* Goal of the exercise
In the entries below, filter for the word "computer" and copy every matching line.

* Data provided

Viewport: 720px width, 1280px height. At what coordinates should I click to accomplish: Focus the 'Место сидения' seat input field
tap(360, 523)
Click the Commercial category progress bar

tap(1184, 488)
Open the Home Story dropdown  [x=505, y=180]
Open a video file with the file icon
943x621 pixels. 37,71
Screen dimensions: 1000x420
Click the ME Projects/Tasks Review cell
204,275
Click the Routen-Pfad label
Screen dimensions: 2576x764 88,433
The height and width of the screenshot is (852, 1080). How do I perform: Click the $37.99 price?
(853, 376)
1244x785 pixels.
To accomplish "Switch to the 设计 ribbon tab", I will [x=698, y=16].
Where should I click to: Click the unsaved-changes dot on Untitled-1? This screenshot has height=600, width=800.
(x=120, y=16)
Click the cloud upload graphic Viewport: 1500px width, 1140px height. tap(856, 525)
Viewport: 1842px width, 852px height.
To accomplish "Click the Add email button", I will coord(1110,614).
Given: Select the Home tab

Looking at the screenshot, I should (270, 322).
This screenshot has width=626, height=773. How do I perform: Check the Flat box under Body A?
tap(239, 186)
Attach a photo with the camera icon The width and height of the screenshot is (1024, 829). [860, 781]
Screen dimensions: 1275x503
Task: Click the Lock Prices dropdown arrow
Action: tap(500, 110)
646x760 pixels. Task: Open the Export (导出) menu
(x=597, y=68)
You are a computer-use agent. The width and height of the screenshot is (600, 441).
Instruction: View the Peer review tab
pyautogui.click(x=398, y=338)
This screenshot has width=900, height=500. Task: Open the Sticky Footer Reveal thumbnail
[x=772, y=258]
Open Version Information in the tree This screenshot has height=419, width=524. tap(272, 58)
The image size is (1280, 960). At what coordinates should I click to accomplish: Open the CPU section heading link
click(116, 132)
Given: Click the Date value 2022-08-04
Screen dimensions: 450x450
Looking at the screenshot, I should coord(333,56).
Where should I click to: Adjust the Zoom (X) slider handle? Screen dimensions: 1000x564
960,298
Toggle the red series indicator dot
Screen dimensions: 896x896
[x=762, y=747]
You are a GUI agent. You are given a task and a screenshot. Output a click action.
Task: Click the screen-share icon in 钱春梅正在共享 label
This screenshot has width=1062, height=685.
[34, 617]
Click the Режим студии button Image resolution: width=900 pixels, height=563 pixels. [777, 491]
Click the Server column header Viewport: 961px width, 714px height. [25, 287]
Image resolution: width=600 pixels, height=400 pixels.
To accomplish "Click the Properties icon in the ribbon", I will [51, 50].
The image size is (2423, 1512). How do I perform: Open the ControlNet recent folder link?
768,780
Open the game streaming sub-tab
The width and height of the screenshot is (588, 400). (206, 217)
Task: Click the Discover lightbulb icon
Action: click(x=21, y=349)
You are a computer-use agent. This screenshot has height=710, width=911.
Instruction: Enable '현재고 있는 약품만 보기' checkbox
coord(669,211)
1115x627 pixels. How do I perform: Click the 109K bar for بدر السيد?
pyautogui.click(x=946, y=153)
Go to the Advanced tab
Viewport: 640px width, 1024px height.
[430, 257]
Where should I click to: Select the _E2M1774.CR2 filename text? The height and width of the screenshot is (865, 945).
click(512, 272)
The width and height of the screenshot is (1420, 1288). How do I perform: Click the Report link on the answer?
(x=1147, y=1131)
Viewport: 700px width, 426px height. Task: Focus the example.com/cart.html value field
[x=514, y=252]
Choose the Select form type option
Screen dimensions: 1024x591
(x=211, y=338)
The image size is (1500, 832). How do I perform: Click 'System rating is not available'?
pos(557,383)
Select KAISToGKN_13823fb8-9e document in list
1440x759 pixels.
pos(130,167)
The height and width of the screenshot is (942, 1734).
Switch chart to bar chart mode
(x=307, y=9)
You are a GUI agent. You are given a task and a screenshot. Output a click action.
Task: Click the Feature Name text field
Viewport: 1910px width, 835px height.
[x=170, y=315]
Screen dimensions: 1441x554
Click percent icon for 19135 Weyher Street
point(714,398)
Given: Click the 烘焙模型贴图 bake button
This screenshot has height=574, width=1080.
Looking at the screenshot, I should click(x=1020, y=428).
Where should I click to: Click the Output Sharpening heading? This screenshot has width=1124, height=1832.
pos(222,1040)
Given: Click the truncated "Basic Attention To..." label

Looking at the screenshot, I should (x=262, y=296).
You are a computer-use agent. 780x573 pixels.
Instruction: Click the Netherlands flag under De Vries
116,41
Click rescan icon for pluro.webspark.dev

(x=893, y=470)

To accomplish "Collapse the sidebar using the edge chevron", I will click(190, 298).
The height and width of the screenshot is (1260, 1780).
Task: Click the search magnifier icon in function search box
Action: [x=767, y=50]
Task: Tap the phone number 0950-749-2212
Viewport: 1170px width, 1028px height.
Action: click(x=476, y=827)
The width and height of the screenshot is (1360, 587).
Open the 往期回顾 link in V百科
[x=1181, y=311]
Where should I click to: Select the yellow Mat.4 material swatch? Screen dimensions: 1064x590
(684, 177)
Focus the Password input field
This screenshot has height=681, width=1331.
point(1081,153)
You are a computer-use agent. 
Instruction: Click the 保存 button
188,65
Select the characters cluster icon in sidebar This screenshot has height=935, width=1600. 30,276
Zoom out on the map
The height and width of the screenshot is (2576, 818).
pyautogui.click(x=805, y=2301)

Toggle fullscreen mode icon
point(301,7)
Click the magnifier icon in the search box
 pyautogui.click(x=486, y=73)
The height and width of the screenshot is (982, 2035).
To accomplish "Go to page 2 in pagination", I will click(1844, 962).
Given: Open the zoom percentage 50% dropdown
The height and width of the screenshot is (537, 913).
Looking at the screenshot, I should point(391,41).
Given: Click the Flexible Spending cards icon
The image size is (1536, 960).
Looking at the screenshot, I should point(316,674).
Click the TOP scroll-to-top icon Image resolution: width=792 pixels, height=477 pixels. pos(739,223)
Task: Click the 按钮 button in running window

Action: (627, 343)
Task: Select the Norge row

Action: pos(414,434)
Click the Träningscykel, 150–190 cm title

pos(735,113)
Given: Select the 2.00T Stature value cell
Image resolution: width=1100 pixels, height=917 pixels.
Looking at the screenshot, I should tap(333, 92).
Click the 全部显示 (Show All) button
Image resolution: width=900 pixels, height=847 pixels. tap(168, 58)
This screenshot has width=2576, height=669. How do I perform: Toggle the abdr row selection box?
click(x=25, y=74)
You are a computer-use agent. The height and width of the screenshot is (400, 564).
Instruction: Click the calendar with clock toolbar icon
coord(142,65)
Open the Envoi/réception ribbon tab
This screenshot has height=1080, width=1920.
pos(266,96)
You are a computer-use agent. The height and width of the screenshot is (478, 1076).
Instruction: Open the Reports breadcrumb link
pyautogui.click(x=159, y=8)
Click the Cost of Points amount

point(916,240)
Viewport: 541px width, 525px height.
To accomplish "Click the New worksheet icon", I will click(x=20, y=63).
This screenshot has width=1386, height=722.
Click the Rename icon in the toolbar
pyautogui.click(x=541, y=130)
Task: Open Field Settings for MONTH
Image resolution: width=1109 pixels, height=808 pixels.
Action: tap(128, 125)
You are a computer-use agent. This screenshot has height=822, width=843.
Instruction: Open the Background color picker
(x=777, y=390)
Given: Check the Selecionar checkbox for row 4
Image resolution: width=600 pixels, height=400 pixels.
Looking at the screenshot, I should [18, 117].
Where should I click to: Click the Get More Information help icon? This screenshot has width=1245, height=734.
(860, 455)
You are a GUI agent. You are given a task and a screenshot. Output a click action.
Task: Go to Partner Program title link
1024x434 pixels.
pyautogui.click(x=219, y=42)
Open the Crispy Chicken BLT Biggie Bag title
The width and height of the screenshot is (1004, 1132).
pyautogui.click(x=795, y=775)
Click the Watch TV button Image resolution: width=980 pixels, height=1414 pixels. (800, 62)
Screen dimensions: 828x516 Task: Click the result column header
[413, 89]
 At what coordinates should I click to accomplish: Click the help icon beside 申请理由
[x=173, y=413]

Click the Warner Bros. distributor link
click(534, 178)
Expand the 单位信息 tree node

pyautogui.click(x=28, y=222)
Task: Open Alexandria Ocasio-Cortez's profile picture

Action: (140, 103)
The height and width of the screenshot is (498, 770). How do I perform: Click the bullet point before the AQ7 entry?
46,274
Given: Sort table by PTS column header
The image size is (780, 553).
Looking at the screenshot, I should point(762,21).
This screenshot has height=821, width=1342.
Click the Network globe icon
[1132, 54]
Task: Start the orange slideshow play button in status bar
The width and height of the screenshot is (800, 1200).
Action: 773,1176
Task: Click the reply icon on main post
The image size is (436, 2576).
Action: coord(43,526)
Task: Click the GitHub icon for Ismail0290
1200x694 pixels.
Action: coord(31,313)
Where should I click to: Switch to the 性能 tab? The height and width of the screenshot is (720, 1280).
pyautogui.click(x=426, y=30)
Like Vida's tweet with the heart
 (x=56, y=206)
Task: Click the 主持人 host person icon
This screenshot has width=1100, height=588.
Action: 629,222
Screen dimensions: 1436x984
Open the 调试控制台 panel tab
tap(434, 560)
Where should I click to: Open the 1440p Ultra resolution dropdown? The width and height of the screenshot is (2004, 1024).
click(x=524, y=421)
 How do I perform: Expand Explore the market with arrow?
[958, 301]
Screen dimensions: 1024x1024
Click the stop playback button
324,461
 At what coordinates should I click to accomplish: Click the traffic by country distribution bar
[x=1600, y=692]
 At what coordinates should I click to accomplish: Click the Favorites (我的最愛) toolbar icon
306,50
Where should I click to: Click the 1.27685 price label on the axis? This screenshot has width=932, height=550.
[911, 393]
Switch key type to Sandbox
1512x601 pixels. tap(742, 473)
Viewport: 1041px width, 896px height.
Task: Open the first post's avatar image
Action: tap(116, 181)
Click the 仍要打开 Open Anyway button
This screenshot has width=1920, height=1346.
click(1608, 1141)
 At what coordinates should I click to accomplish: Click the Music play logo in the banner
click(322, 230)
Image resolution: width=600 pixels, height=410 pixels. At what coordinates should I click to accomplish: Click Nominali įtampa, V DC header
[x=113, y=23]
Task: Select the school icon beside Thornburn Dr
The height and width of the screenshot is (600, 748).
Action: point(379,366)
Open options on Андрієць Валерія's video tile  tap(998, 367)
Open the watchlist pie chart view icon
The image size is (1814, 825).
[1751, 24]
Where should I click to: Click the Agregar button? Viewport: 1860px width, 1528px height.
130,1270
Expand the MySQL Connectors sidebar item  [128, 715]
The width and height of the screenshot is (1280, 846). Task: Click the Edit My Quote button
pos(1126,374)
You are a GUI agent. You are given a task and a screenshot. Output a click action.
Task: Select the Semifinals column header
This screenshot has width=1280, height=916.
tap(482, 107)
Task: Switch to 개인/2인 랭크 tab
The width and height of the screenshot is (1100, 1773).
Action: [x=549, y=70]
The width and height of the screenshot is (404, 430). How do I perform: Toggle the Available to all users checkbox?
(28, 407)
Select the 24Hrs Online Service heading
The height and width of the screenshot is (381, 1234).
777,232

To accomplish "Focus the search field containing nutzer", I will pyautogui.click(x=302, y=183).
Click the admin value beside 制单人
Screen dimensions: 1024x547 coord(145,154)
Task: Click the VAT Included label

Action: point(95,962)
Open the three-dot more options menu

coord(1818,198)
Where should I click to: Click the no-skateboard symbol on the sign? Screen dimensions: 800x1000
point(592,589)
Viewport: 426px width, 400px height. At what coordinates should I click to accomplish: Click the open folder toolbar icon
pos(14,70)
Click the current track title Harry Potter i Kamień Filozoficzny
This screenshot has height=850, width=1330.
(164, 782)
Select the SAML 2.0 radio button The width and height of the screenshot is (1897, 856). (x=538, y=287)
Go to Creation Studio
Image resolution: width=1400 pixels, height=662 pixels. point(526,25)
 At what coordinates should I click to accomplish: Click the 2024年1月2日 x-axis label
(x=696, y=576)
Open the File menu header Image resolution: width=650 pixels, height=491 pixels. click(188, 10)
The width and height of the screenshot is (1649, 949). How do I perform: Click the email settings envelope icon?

* Exercise response
You are a computer-use agent. The width and height of the screenshot is (600, 441).
You are a computer-use agent. This screenshot has height=710, width=911.
You are a computer-use agent. 780x573 pixels.
You are a computer-use agent. 
You are a computer-use agent. The height and width of the screenshot is (400, 564).
You are a computer-use agent. The height and width of the screenshot is (478, 1076).
You are a computer-use agent. This screenshot has height=822, width=843.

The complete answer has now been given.